▶ **Exercise instructions**: Pick out each line of the data below that contains the word "what", and copy those lines in full.

--- Supplied material ---

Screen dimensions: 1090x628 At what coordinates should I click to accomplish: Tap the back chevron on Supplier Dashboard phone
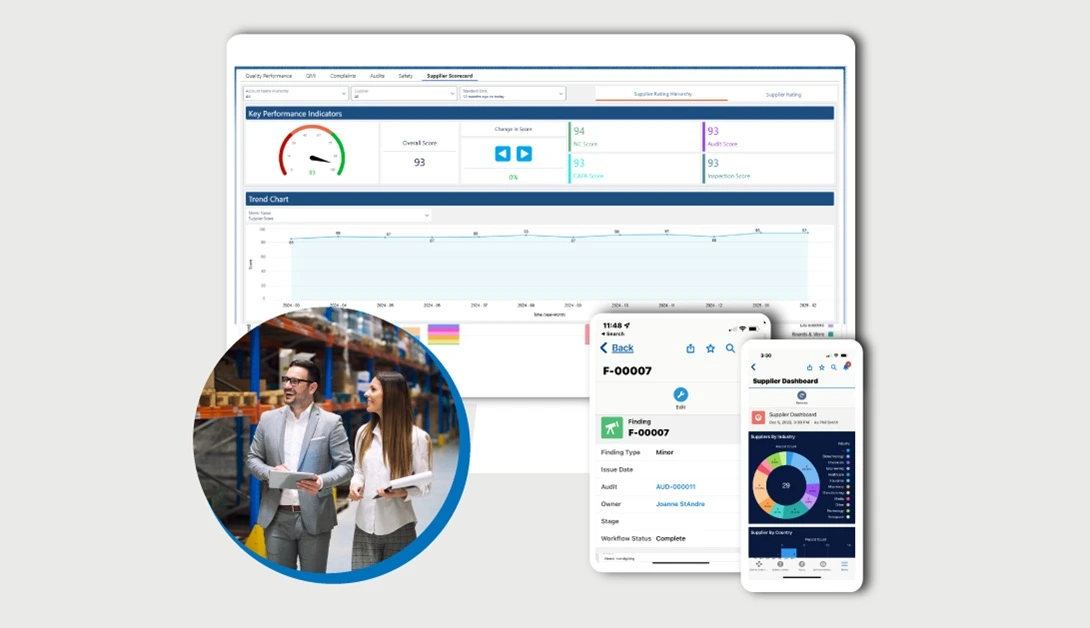tap(754, 367)
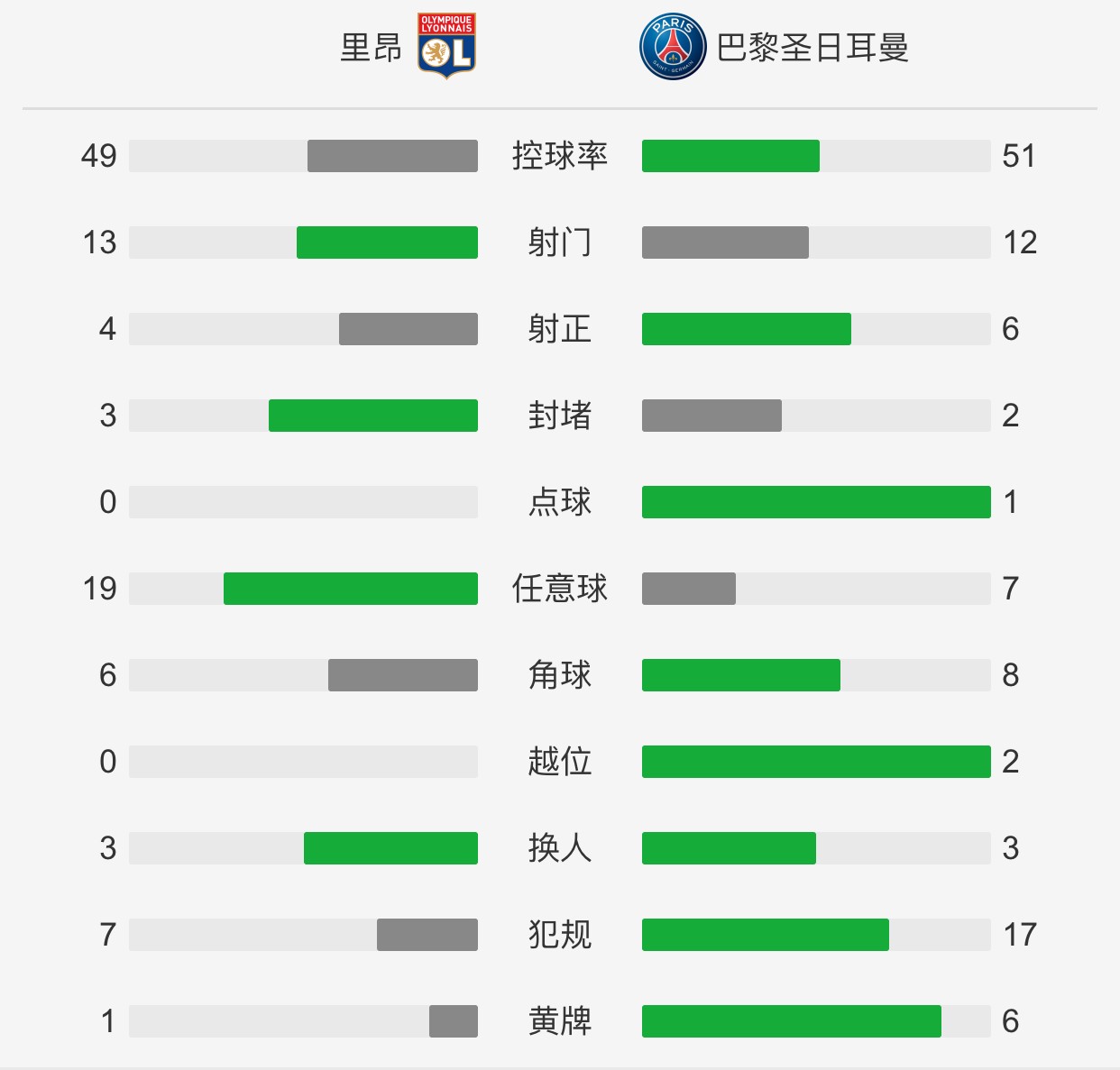Screen dimensions: 1120x1070
Task: Select the 黄牌 stat label
Action: (560, 1021)
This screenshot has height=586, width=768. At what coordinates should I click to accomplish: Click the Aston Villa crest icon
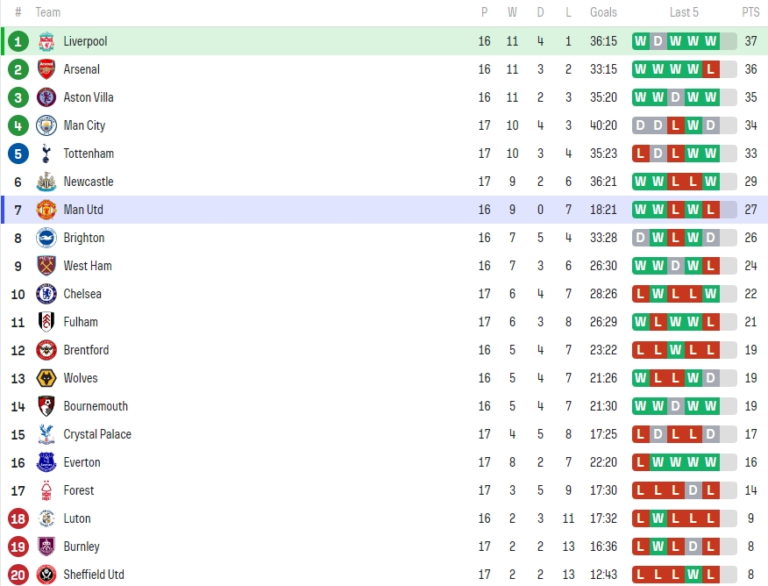(46, 98)
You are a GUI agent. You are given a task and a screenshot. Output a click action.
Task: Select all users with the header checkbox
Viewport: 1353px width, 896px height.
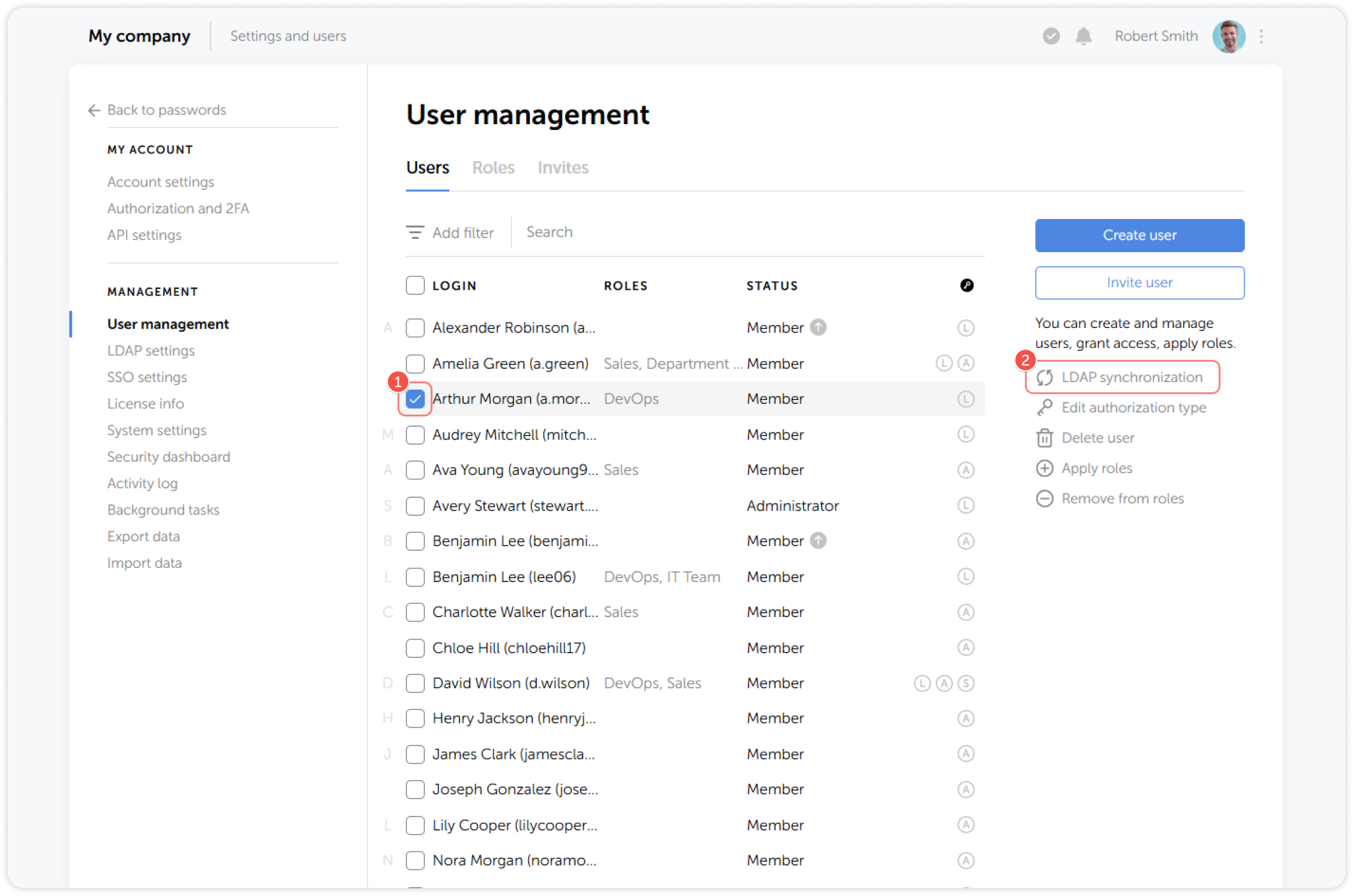415,285
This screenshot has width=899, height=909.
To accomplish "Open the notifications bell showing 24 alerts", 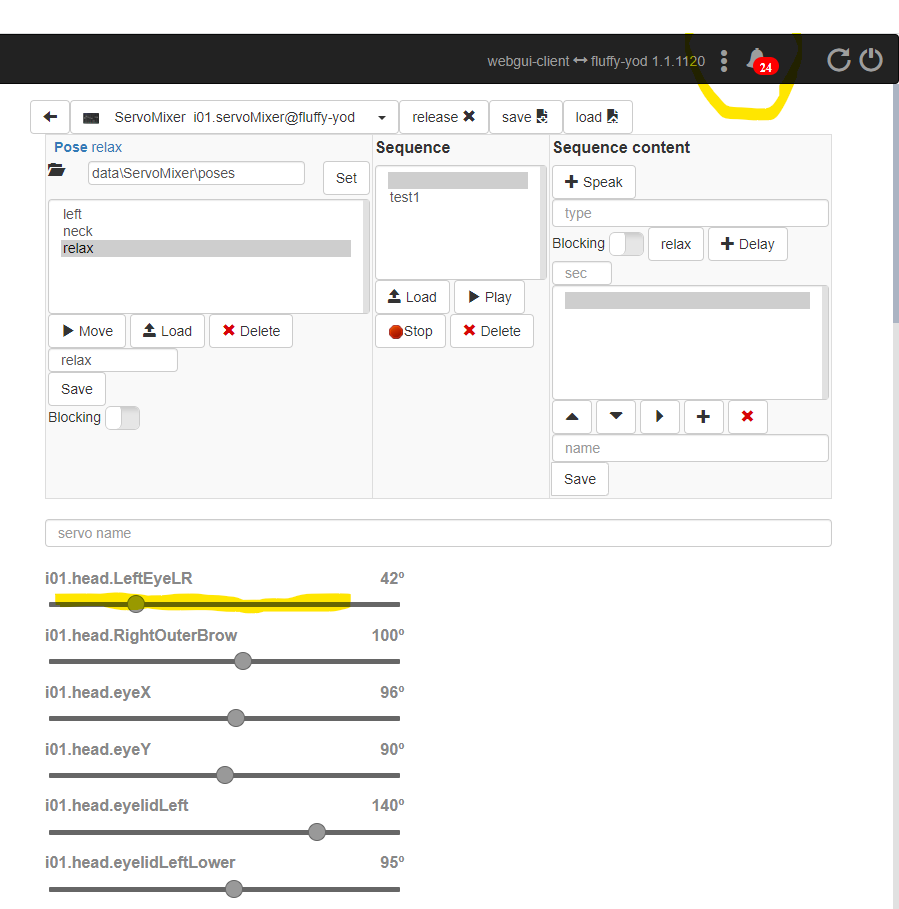I will [757, 59].
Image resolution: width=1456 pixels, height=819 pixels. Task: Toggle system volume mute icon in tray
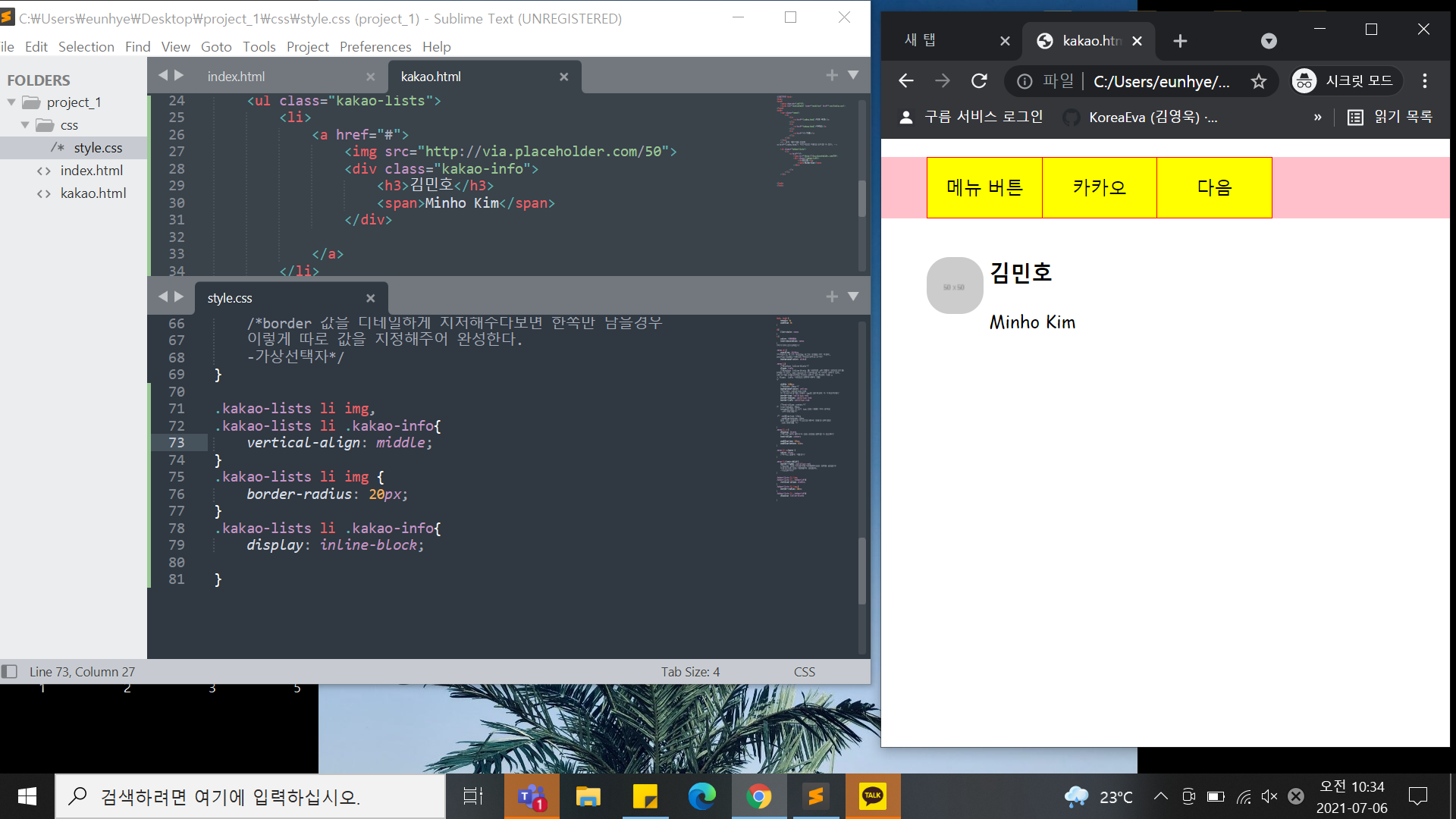(1269, 796)
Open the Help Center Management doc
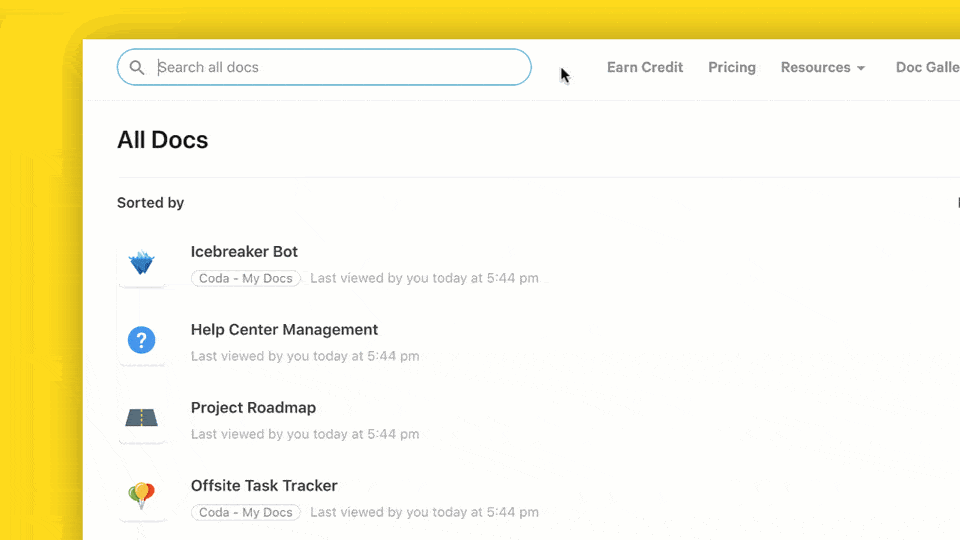The height and width of the screenshot is (540, 960). pos(284,329)
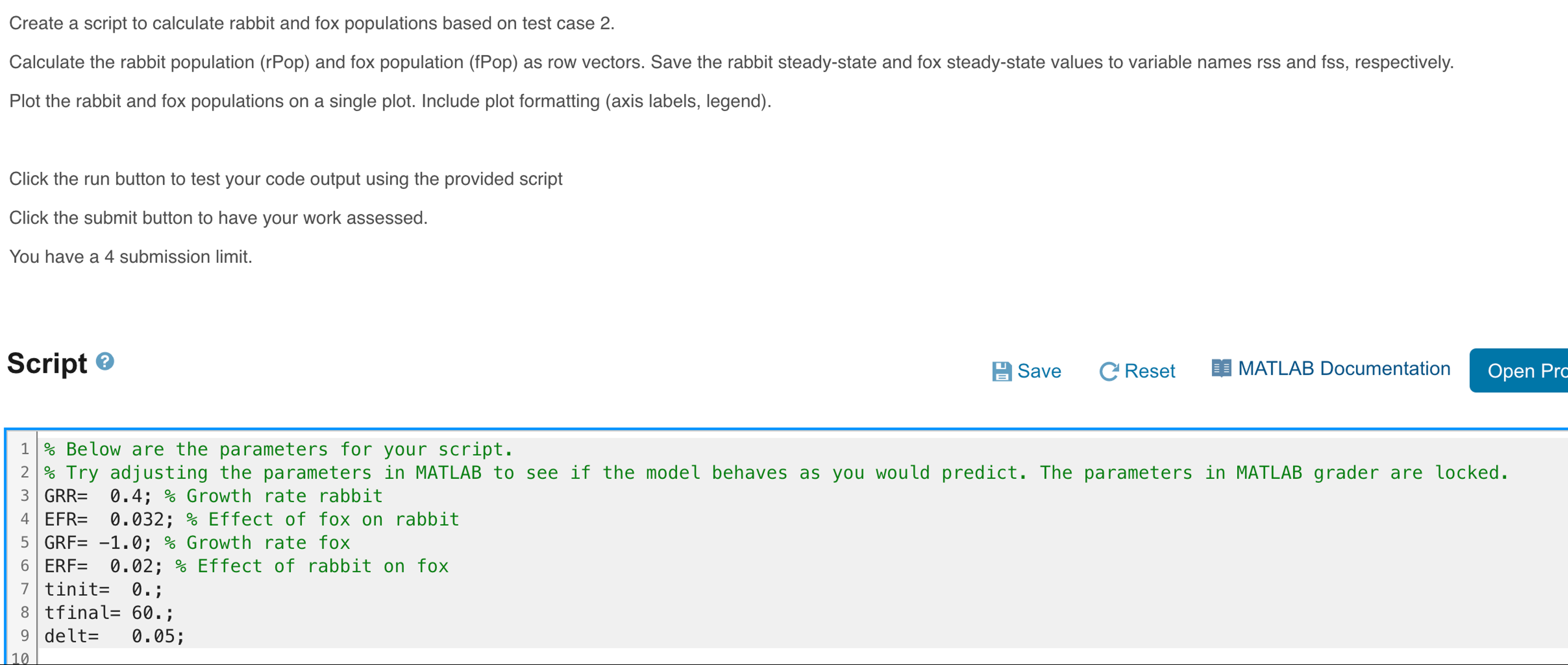Click the Reset label to reset the script
Screen dimensions: 1568x665
(x=1150, y=370)
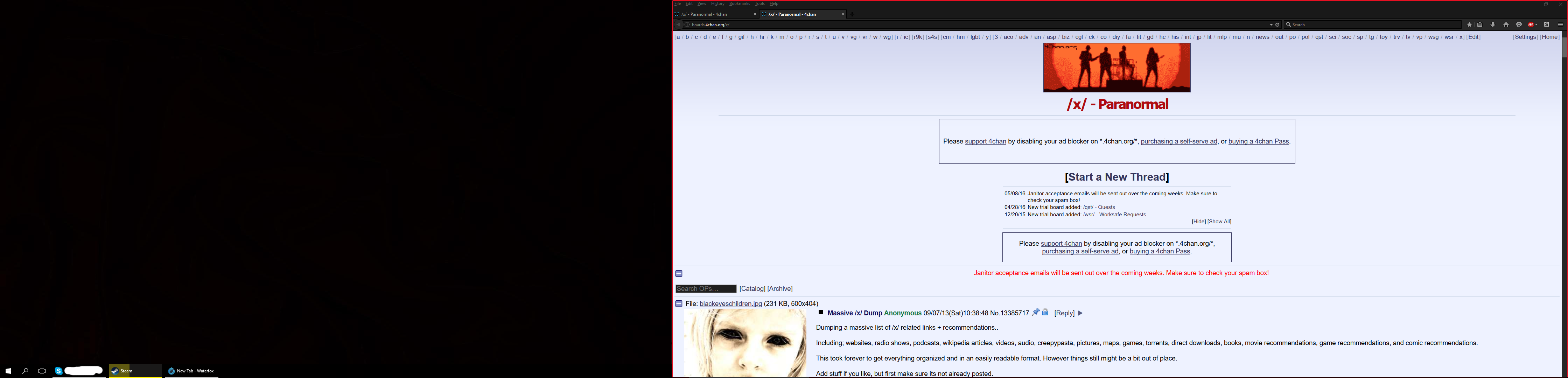
Task: Collapse the global announcement with minus button
Action: click(679, 273)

---

▶ **The output**:
Screen dimensions: 1090x628 At what coordinates should I click to accomplish: Tap the back chevron on Supplier Dashboard phone
This screenshot has height=586, width=768. At what coordinates should I click to accomplish: Click the Aston Villa crest icon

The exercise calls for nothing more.